Understanding the FinTech M&A boom


Financier Worldwide Magazine

January 2019 Issue

The emergence of the financial technology (FinTech) sector has brought unprecedented disruption to the financial services sector, and beyond. A raft of FinTech startups offer technology which will revolutionise not only how companies operate but how people interact with their bank. From back-office operations to new digital channels for consumers, FinTech is fundamentally changing financial services.

One of the main drivers has been the explosion of mobility. Smart phones, smart watches, tablet computers and a litany of other connected devices have become part of the fabric of daily life. They have altered the way consumers interact with banks, retailers and other businesses. Online payment apps, improved security protocols, biometrics, artificial intelligence (AI), machine learning and blockchain, for example, are improving operational efficiency and customer satisfaction.

Unsurprisingly, the disruptive capacity of FinTech is leading to increased investment. According to KPMG, between 2014 and 2017, FinTech companies in the banking, insurance and asset management industries received nearly $1.5bn in investment per year. 2018 was also a record-setting year for the space, with $41.7bn invested across 789 deals in the first half of the year alone, according to FinTech Global. Further, PwC’s 2017 global FinTech report found that 56 percent of financial institutions have put digital disruption at the centre of their corporate strategy, and, as a result, 82 percent of respondents expect to increase FinTech partnerships between 2018 and 2023.

The US and UK led the way. According to KPMG, the UK saw $16.1bn worth of FinTech investment in the first half of 2018, nearly $2bn more than the US’ total of $14.2bn. The UK saw four of the 10 largest FinTech deals in the world during that period.

Deal drivers

The first half of 2018 saw 141 FinTech M&A deals with a total disclosed transaction value of $39.3bn, according to Hampleton Partners. Vantiv’s $12.9bn acquisition of WorldPay was notable, along with deals involving Nets, iZettle and IRIS software for a cumulative $22.4bn. Private equity giant Blackstone Group also acquired Thomson Reuters Corp’s Financial and Risk unit for $20bn.

Many factors are driving FinTech dealmaking – as well as rising asset valuations.
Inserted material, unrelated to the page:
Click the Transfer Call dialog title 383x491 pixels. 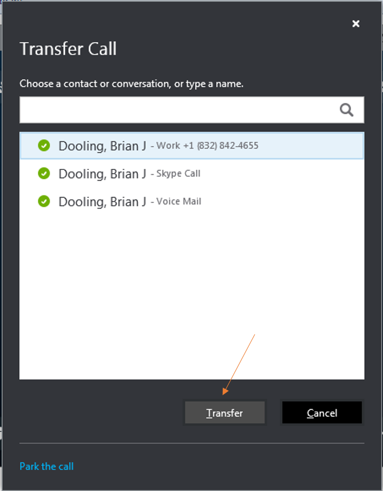(x=68, y=49)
There is a growing acceptance of digital banking, payments and financial data services among consumers and businesses. Corporate and financial investors are targeting FinTech in order to streamline back-office operations, improve their digital customer experience and cut costs. Efficiency around data handling and management can also be improved through FinTech, as it can provide better interconnectivity between applications, which ultimately reduces clutter.

The future for FinTech M&A looks robust, though there will be challenges along the way.

Financial institutions are also increasingly aware that they do not need to rely solely on internal IT capabilities anymore. By entering strategic partnerships with specialised external organisations, they can drive digital transformation. As the pace of change in the financial services industry continues to accelerate, mainstream financial institutions will continue to embrace digital disruption. Some are responding to innovations in the marketplace by, in effect, self disrupting.

The proliferation of FinTech has led some financial institutions to target startups in the space. According to CBInsights, only 18 FinTech startups were acquired by just 10 of the top 50 US banks between 2013 and 2017, but eight of those occurred in 2017 alone. BBVA, Goldman Sachs and JPMorgan Chase have all been active. Others, however, are unwilling to pursue M&A deals, preferring instead to partner with FinTech firms or build internal capabilities of their own.

Regulatory challenges

With the implementation of the Markets in Financial Instruments Directive (MIFID) II and the Second Payments Services Directive (PSD2), financial institutions are facing an evolving regulatory landscape. PSD2, designed to simplify the payments industry and increase competition, came into force in January 2018. It requires EU account providers to give third parties access to personal data, which could dramatically impact intermediaries such as Visa and PayPal. PSD2 essentially removes the ‘middle men’ from transactions by creating ‘Payment Initiation Service Providers’ (PISPs) which allow merchants and banks to communicate with each other directly.

For FinTech firms, PSD2 could create a paradigm shift, allowing them to become third-party providers. Some have begun to offer services which help financial institutions to cope with the regulation. As a result, FinTech companies will transition from disruptors to facilitators or enablers of transactions. PSD2 could be a catalyst for new entrants to the FinTech space, which could impact M&A deal growth and valuations.

The future for FinTech M&A looks robust, though there will be challenges along the way. When acquiring a FinTech company, buyers need to consider cultural, integration and regulatory concerns. They must be willing to introduce new cultural norms and adopt a fresh mindset to effectively integrate a FinTech organisation.

Even so, as FinTech hubs appear in more jurisdictions and as corporates look to increase innovation and reduce cost, the deal landscape should remain active.